Premium
Regional reduction in excitability and connexin 43 expression in areas of conduction disturbance in canine ventricles with chronic rapid pacing and ameroid constrictor
Author(s) -
Falcao Stephanie,
Rousseau Guy,
Vermeulen Michel,
Bouchard Caroline,
Jones Douglas,
Cardinal Rene
Publication year - 2006
Publication title -
the faseb journal
Language(s) - English
Resource type - Journals
SCImago Journal Rank - 1.709
H-Index - 277
eISSN - 1530-6860
pISSN - 0892-6638
DOI - 10.1096/fasebj.20.4.a323-a
Subject(s) - connexin , cardiology , disturbance (geology) , medicine , anatomy , gap junction , biology , microbiology and biotechnology , intracellular , paleontology
It has been suggested that altered connexin43 (Cx43) expression may be associated with reentrant ventricular arrhythmias in chronic myocardial infarction. A similar possibility was investigated in canine hearts without necrotic scar, which were subjected to chronic rapid pacing (CRP) at 240 beats/min for 4 weeks and progressive obliteration of the left coronary circumflex artery (LCx) by an ameroid constrictor. Electrophysiologic alterations identified by mapping the LCx territory (191 unipolar recordings) included activation delay, ST segment potential elevation and reduced maximum negative slope (−dV/dtmax) in the activation complex of unipolar electrograms. The LCx was divided into areas displaying depressed conduction (LCx1: 0.07±0.04 m/s,mean±SD) and milder depression (LCx2: 0.23 ±0.01 m/s). Cx43 measured by Western blot in tissue sampled from LCx1 was significantly reduced (62±63%) but not in LCx2 (39±87%) with reference to the left anterior descending artery territory (100%).

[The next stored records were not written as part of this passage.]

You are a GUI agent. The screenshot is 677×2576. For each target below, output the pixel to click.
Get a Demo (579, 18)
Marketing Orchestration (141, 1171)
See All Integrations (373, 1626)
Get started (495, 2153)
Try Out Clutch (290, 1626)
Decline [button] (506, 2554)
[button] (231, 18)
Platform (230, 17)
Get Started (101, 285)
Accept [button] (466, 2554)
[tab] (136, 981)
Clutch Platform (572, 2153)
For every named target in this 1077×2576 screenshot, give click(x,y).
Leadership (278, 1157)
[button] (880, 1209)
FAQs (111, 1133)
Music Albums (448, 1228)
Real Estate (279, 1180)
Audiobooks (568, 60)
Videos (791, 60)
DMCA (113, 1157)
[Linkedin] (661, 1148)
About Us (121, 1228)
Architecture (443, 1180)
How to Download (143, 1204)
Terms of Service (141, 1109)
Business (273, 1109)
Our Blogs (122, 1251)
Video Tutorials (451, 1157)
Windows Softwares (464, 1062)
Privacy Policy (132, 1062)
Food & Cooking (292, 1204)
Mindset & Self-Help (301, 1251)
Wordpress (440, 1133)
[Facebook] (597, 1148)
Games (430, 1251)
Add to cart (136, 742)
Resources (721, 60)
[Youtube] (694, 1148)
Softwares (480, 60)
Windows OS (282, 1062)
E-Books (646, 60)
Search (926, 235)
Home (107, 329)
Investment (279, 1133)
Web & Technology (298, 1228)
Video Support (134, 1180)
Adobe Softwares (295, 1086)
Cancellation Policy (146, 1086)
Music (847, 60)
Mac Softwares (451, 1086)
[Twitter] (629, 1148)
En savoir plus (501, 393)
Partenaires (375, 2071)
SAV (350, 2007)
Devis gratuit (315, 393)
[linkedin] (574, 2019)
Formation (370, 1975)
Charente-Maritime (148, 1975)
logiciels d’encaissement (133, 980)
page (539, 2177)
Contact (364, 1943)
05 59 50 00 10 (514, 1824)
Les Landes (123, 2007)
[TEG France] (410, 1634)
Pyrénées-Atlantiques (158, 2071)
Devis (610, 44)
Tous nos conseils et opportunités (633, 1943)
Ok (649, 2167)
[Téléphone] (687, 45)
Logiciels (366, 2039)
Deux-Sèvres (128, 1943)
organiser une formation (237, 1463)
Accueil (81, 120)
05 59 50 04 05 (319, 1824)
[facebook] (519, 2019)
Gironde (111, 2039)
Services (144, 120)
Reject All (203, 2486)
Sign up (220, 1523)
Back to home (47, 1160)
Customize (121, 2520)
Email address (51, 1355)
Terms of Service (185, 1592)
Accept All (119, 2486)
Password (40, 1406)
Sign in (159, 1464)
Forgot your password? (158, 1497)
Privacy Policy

Moreover, ‐dV/dtmax was significantly depressed (5.3±3.6 mV/ms) and ST segment potential was significantly elevated (17.7±17 mV) in LCx1 in comparison with LCx2 (10±3.9 mV/ms and −1.1±1.9 mV, respectively). The data indicate that conduction disturbances are induced by reduced Cx43 expression in conjunction with depressed excitability in viable energy‐stressed myocardium. Supported by the Canadian Institutes of Health Research and Quebec Heart Foundation.